[jira] Issue Comment Edited: (HIVE-333) Add TFileTransport deserializer

Joydeep Sen Sarma (JIRA) Sun, 12 Apr 2009 00:02:41 -0700

    [ 
https://issues.apache.org/jira/browse/HIVE-333?page=com.atlassian.jira.plugin.system.issuetabpanels:comment-tabpanel&focusedCommentId=12698174#action_12698174
 ]


Joydeep Sen Sarma edited comment on HIVE-333 at 4/12/09 12:00 AM:
------------------------------------------------------------------

this turned out to be way more complicated than i had thought.
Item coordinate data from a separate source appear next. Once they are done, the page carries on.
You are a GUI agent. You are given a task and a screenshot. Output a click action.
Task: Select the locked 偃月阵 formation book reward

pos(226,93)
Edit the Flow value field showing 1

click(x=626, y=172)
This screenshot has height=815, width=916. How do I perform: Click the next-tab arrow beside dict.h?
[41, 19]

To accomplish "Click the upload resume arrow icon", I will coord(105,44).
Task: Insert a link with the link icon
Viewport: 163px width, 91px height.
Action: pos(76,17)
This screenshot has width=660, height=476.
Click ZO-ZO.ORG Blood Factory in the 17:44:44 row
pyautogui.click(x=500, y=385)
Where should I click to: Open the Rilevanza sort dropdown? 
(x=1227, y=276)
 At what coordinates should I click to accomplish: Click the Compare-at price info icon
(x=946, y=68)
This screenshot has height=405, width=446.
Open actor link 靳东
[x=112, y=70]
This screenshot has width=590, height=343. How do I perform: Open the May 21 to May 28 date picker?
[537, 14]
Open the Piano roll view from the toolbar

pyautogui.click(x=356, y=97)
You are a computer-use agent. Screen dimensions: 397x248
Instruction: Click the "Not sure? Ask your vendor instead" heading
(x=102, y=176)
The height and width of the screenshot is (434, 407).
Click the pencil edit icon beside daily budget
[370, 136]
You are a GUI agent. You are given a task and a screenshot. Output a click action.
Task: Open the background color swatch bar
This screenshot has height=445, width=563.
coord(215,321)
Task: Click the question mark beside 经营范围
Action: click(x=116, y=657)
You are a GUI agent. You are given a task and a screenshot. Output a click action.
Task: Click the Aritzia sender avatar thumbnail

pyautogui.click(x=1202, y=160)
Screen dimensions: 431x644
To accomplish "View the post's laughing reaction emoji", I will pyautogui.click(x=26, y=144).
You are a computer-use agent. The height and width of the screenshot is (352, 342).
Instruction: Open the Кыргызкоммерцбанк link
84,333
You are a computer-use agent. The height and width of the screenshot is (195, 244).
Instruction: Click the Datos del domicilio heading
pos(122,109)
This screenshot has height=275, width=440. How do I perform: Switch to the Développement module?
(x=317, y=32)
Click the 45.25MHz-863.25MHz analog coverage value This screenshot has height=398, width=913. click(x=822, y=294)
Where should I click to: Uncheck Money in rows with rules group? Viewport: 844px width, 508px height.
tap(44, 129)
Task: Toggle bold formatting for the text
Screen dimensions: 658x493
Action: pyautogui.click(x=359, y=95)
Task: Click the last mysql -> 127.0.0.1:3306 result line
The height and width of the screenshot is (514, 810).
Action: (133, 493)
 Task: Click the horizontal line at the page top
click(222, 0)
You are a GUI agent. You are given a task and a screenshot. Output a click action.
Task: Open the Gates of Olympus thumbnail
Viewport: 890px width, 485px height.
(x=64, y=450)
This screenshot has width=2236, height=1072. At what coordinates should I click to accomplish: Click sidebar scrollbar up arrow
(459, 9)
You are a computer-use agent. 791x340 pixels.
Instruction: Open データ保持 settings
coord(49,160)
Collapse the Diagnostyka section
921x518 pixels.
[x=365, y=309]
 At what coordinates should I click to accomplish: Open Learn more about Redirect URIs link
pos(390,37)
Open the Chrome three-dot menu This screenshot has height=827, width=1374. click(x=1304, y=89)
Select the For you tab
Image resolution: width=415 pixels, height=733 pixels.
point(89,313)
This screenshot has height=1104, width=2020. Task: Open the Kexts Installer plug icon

Here's the 
rundown:

- thrift-377 - i have attached the tfiletransport java ports in it. more on 
this later

- hive-333 - contains a new contrib/thrift module that has:
  * lib/libthrift_asf.jar - this contains a thrift jar created from thrift 
trunk + thrift-377 (so includes tfiletransport)
     I had to enter a new libthrift into hive because the current one uses 
com.facebook namespace that is not compatible with thrift trunk. All of 
contrib/thrift uses the latest thrift trunk version.

     note that contrib/thrift/lib/libthrift_asf.jar is submitted as a separate 
attachment from the patch

  * provides a trivial re-write of the existing thrift serde in Hive (new one 
called org.apache.hadoop.hive.serde.asfthrift.ThriftBytesWritabledeserializer) 
that uses the thrift trunk library (instead of the old one). this is required 
to read thrift objects embedded inside ByteWritables in hive.

  * contrib/thrift also has a TFileTransportInputFormat and 
TFileTransportRecordReader - this allows processing of TFileTransport files as 
inputs to hadoop map-reduce. it will split files so that the splits are aligned 
with tfiletransport chunk boundaries.

  * it also has an example map-reduce program (TConverter/TMapper) - that shows 
how to convert a TFileTransport into a SequenceFile with thrift objects 
embedded inside BytesWritable objects. This example does not do any reduction - 
but you can extend this example to hash/reduce  on specific key (which is what 
we do at Facebook). Also output compression can be controlled by command line 
options (extends Tool - more on usage later).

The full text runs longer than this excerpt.